News & Abstracts

Gericht/Institution:BSG
Erscheinungsdatum:25.03.2022
Entscheidungsdatum:24.03.2022
Aktenzeichen:B 10 ÜG 2/20 R, B 10 ÜG 4/21 R, B 10 EG 1/20 R
Quelle:juris Logo
Normen:§ 1 BEEG, § 198 GVG

Terminbericht des BSG Nr. 9/22 zum Elterngeldrecht und Rechtsschutz bei überlangen Gerichtsverfahren

 

Der 10. Senat des BSG berichtet über seine Sitzung vom 24.03.2022 aus den Bereichen des Elterngeldrechts und des Rechtsschutzes bei überlangen Gerichtsverfahren.

1) B 10 EG 1/20 R
Sozialgericht Hamburg - S 31 EG 11/17, 21.08.2018
Landessozialgericht Hamburg - L 2 EG 3/18, 27.03.2019

Die Klägerin begehrt als ehemalige Entwicklungshelferin höheres Elterngeld auf der Grundlage eines fiktiven anstatt ihres tatsächlichen Einkommens entsprechend den Regelungen für das Arbeitslosengeld ehemaliger Entwicklungshelfer.

Die Beklagte und die Vorinstanzen haben den geltend gemachten Anspruch verneint.
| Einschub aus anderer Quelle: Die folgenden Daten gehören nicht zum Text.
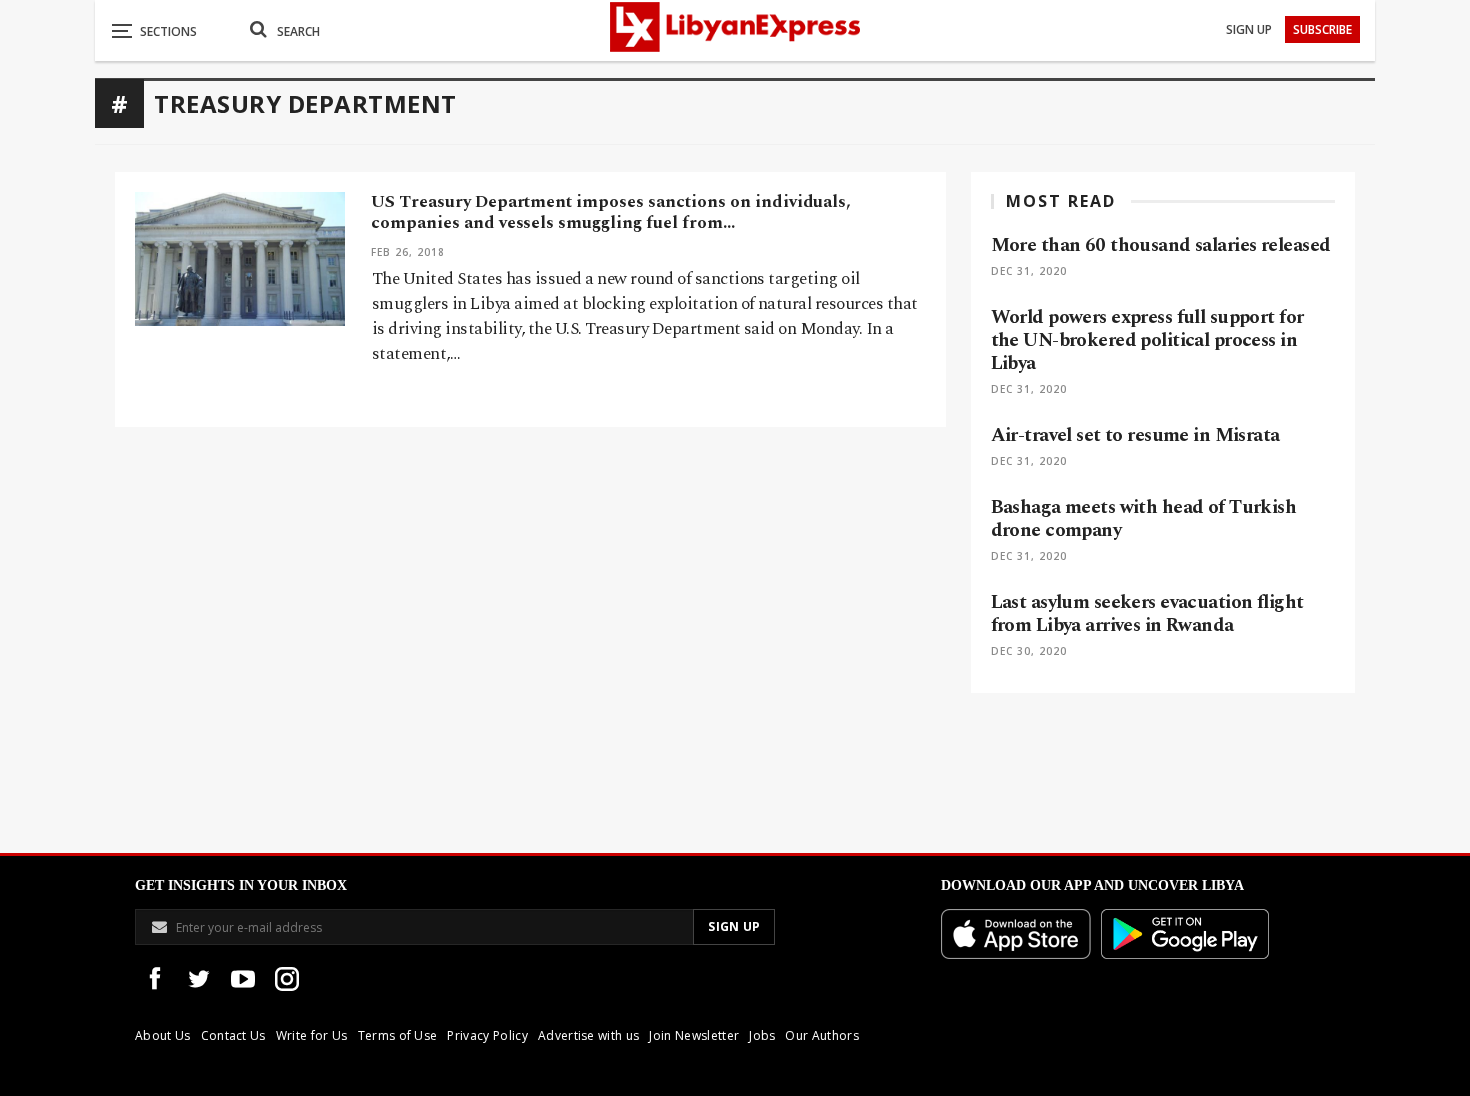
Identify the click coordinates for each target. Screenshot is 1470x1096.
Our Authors (822, 1035)
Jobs (762, 1035)
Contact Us (233, 1035)
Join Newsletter (694, 1035)
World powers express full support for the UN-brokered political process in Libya (1147, 340)
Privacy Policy (487, 1035)
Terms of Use (398, 1035)
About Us (163, 1035)
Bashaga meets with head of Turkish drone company (1144, 519)
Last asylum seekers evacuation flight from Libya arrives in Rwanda (1147, 614)
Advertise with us (588, 1035)
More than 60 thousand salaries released (1161, 245)
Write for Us (312, 1035)
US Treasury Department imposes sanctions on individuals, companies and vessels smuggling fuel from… (611, 212)
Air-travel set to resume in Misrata (1135, 435)
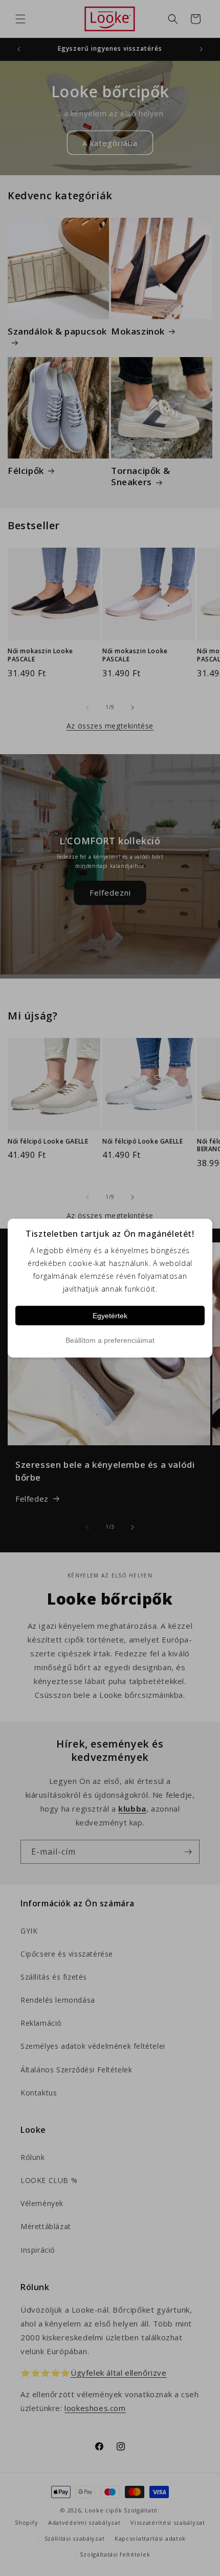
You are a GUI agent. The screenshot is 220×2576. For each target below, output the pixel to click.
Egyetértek (110, 1315)
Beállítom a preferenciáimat (110, 1340)
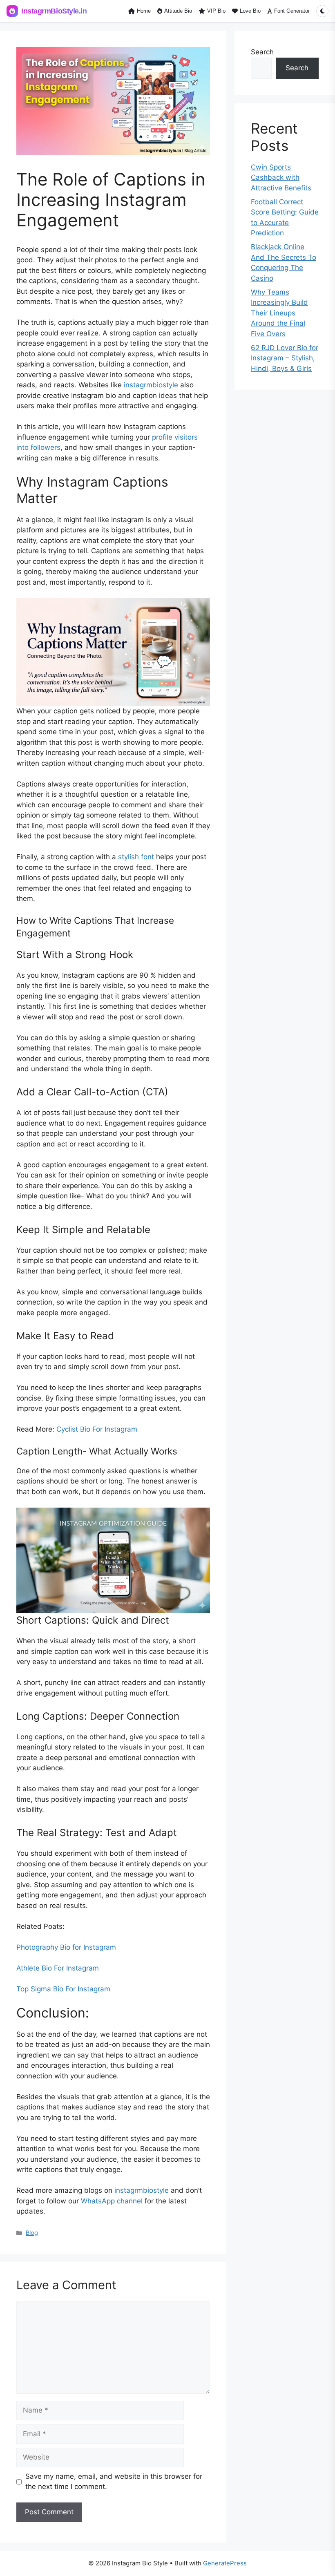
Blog (32, 2232)
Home (144, 11)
Das Elterngeld sei nach dem steuerrechtlich zu bestimmenden Einkommen aus Erwerbstätigkeit zu bemessen, im Fall der Klägerin nach dem vor der Geburt ihres Kindes bezogenen steuerpflichtigen Unterhaltsgeld für Entwicklungshelfer.
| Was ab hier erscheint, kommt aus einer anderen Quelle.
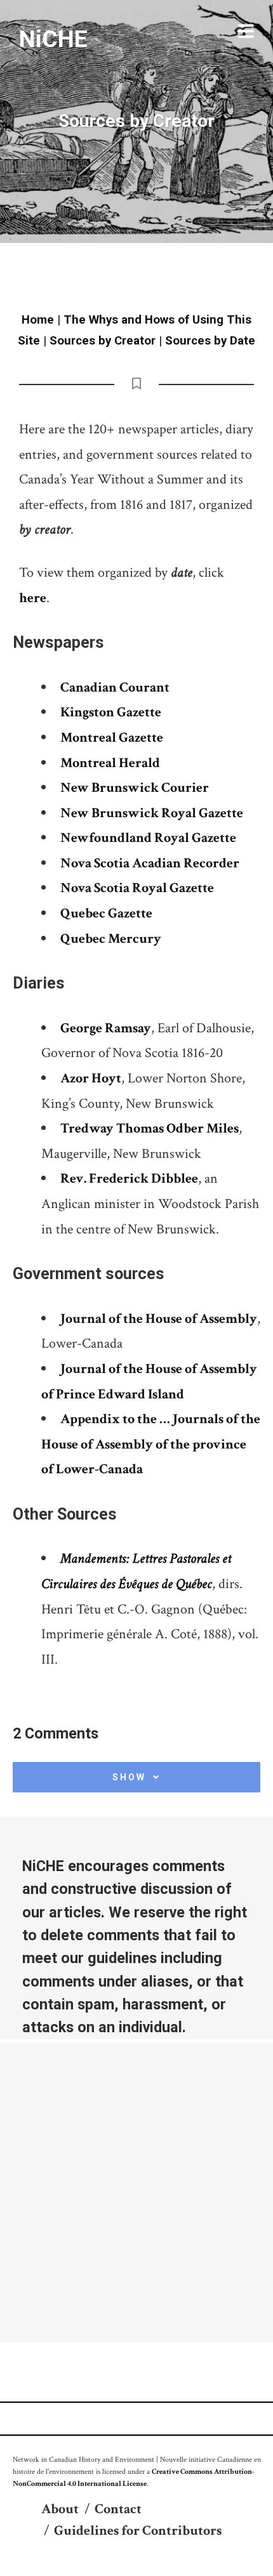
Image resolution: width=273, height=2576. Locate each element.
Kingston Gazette (110, 712)
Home (38, 320)
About (60, 2509)
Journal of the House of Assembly (158, 1319)
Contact (118, 2509)
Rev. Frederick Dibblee (129, 1178)
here (32, 598)
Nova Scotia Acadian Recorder (149, 863)
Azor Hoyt (90, 1078)
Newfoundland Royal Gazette (148, 838)
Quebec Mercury (110, 939)
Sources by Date (210, 341)
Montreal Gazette (111, 737)
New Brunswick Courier (134, 788)
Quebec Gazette (106, 913)
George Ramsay (105, 1028)
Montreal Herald (110, 763)
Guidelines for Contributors (138, 2530)
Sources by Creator (103, 341)
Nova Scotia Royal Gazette (137, 888)
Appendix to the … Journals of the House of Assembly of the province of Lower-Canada (150, 1444)
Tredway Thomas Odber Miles (149, 1128)
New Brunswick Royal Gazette (151, 813)
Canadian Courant (115, 687)
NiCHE (53, 39)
Mit ihrer Revision rügt die Klägerin eine Verletzung materiellen Rechts. Sie habe ihren Dienst als Entwicklungshelferin nicht in Erwerbsabsicht geleistet. Deshalb dürfe das dafür gezahlte Unterhaltsgeld nicht als Bemessungsgrundlage für ihr Elterngeld herangezogen werden. In ihrem Fall wiesen die Vorschriften des BEEG über die Einkommensermittlung vielmehr eine Regelungslücke auf. Diese sei zur Vermeidung eines Verstoßes gegen das GG durch die entsprechende Anwendung der Berechnungsvorschriften für das Arbeitslosengeld von Entwicklungshelfern zu schließen. Danach müsse ein höheres fiktives Einkommen entsprechend der von ihr durch mehrere Hochschulabschlüsse nachgewiesenen beruflichen Qualifikation herangezogen werden.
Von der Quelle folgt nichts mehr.